Task data:
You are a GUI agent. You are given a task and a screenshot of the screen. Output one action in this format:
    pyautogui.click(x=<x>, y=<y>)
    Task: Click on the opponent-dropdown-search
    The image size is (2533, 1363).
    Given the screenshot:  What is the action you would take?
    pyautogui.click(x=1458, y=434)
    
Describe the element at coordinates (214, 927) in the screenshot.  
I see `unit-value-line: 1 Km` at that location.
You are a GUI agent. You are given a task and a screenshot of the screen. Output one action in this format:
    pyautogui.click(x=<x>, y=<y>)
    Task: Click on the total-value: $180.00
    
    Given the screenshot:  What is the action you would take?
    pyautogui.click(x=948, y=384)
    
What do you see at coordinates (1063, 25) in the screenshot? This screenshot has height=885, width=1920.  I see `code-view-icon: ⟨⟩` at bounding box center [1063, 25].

Aim of the task: Reproduce the four entries above word for word, from the first line to the last.

Result of this exercise:
You are a GUI agent. You are given a task and a screenshot of the screen. Output one action in this format:
    pyautogui.click(x=<x>, y=<y>)
    Task: Click on the opponent-dropdown-search
    The image size is (2533, 1363).
    Given the screenshot:  What is the action you would take?
    pyautogui.click(x=1458, y=434)
    
Describe the element at coordinates (214, 927) in the screenshot.  
I see `unit-value-line: 1 Km` at that location.
You are a GUI agent. You are given a task and a screenshot of the screen. Output one action in this format:
    pyautogui.click(x=<x>, y=<y>)
    Task: Click on the total-value: $180.00
    
    Given the screenshot:  What is the action you would take?
    pyautogui.click(x=948, y=384)
    
What do you see at coordinates (1063, 25) in the screenshot? This screenshot has height=885, width=1920.  I see `code-view-icon: ⟨⟩` at bounding box center [1063, 25].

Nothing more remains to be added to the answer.